__TASK__.
Word for word, return the lines from the start of the entries below through the line that has "This screenshot has width=304, height=295.".

Stored data:

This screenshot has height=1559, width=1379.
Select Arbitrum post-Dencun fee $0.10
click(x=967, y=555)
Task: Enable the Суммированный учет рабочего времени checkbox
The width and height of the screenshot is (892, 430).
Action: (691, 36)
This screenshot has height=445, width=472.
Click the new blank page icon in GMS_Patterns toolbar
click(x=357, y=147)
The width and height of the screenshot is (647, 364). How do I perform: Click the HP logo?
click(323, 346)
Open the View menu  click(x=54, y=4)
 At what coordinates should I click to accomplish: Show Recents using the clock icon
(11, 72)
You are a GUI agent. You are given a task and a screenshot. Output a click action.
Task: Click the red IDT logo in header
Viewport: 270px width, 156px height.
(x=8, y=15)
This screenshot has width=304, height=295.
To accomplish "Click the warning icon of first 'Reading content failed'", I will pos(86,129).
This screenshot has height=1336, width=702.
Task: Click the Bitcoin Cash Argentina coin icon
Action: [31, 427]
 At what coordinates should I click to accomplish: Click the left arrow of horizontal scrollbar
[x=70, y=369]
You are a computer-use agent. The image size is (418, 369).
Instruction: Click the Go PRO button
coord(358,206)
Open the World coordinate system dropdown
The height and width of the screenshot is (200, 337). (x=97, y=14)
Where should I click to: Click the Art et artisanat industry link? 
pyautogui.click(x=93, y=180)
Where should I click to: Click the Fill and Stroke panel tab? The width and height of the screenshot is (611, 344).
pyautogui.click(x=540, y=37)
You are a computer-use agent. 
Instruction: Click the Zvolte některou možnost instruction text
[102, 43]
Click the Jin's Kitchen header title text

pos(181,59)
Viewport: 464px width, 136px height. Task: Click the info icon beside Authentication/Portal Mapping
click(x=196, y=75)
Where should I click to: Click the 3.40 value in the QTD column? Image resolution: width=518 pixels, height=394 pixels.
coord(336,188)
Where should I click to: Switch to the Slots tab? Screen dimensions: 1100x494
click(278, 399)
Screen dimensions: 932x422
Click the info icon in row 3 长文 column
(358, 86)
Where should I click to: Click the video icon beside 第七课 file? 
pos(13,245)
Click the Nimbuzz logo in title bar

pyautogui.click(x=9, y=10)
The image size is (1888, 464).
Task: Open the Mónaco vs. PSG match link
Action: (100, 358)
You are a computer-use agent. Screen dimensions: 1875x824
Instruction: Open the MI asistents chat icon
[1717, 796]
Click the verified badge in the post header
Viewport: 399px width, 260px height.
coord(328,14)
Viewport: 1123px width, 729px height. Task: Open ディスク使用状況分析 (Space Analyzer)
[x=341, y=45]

__RESULT__.
This screenshot has height=1559, width=1379.
Select Arbitrum post-Dencun fee $0.10
click(x=967, y=555)
Task: Enable the Суммированный учет рабочего времени checkbox
The width and height of the screenshot is (892, 430).
Action: (691, 36)
This screenshot has height=445, width=472.
Click the new blank page icon in GMS_Patterns toolbar
click(x=357, y=147)
The width and height of the screenshot is (647, 364). How do I perform: Click the HP logo?
click(323, 346)
Open the View menu  click(x=54, y=4)
 At what coordinates should I click to accomplish: Show Recents using the clock icon
(11, 72)
You are a GUI agent. You are given a task and a screenshot. Output a click action.
Task: Click the red IDT logo in header
Viewport: 270px width, 156px height.
(x=8, y=15)
This screenshot has width=304, height=295.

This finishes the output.